#### Exercise:
Without copying any picture, return all lines below exactly.

----- Provided information

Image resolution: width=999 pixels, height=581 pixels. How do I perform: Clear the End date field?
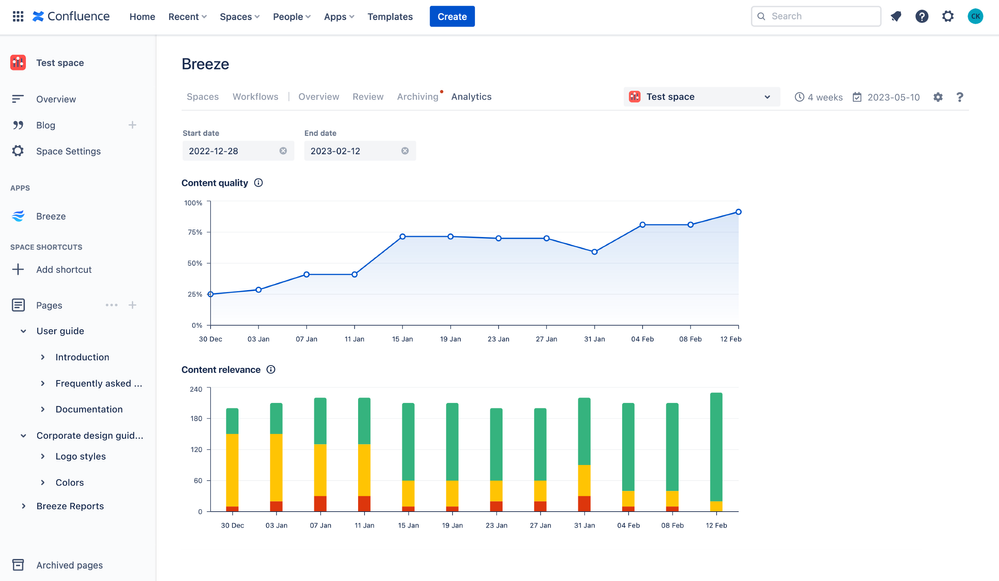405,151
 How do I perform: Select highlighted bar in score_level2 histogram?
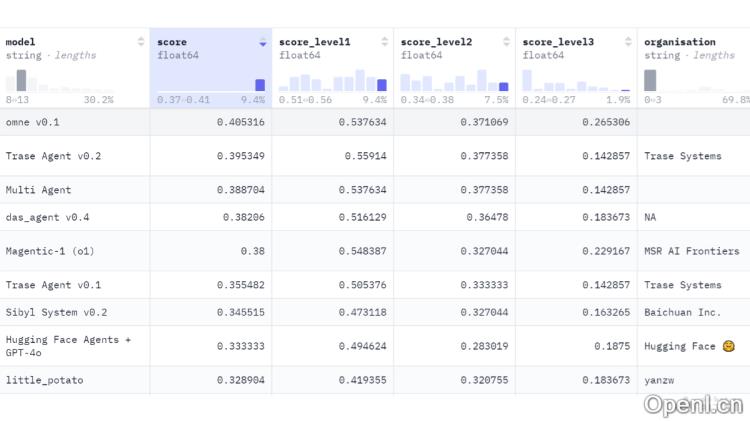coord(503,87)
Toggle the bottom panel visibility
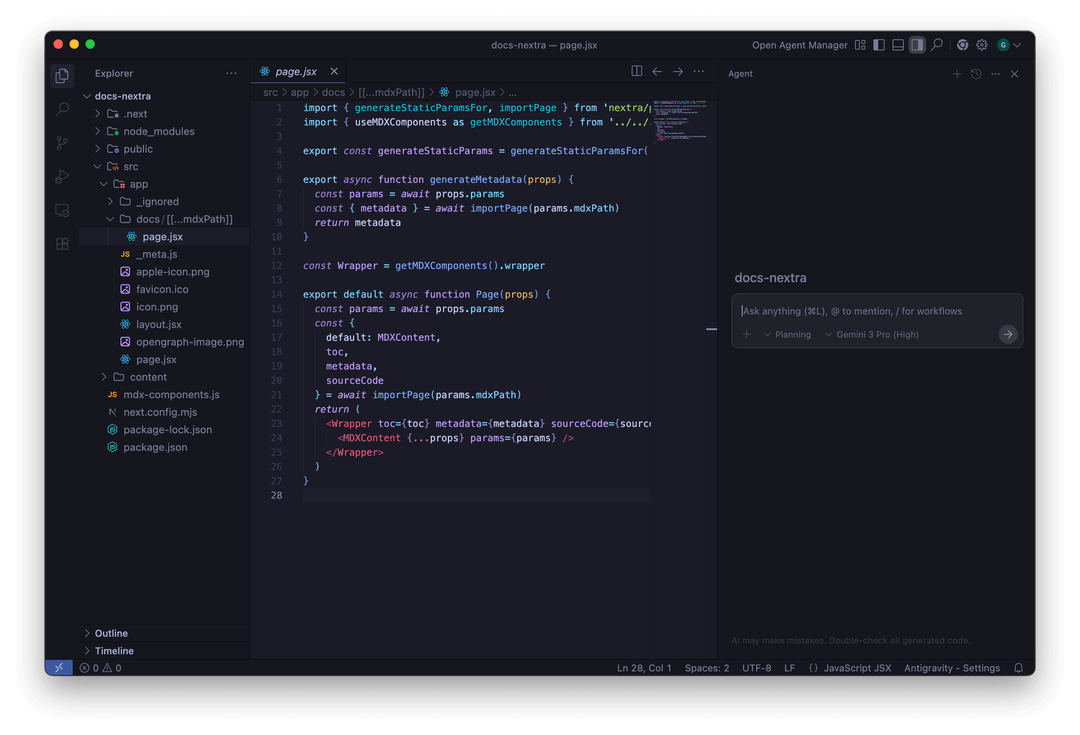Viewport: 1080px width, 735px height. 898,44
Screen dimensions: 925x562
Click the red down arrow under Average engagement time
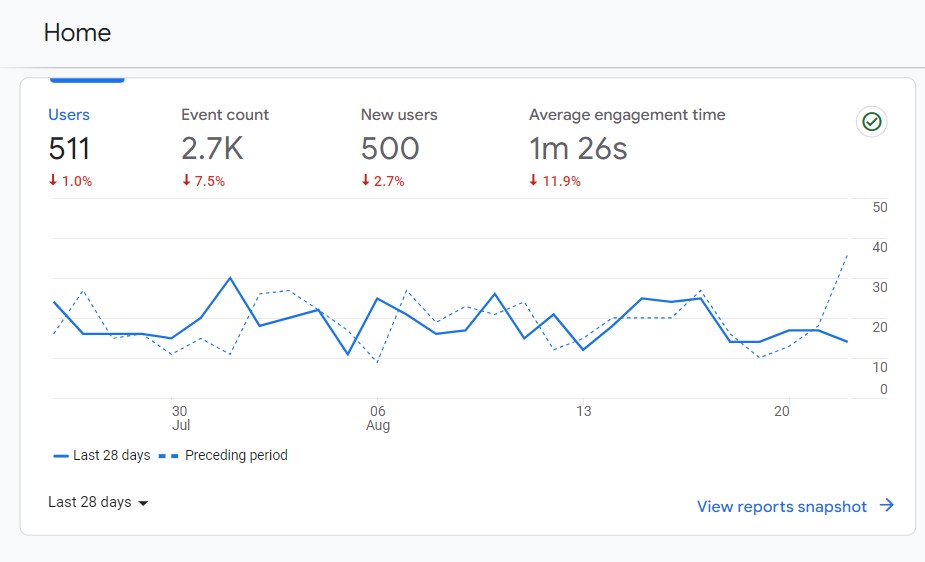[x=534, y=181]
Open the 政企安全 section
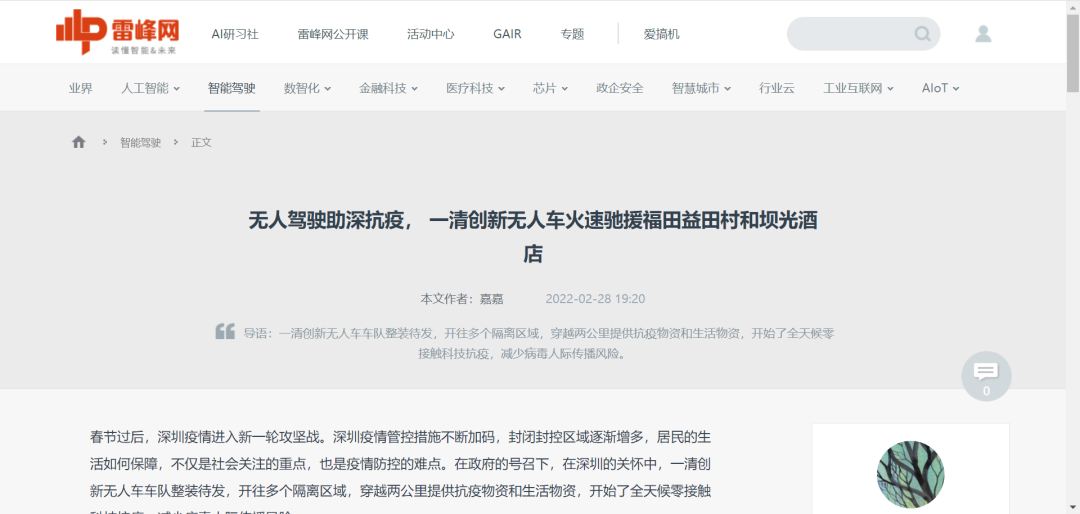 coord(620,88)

----------

#### Reply to the task:
Image resolution: width=999 pixels, height=581 pixels. How do I perform: Clear the End date field?
405,151
 How do I perform: Select highlighted bar in score_level2 histogram?
coord(503,87)
Toggle the bottom panel visibility
Viewport: 1080px width, 735px height. 898,44
Screen dimensions: 925x562
Click the red down arrow under Average engagement time
[x=534, y=181]
Open the 政企安全 section
 coord(620,88)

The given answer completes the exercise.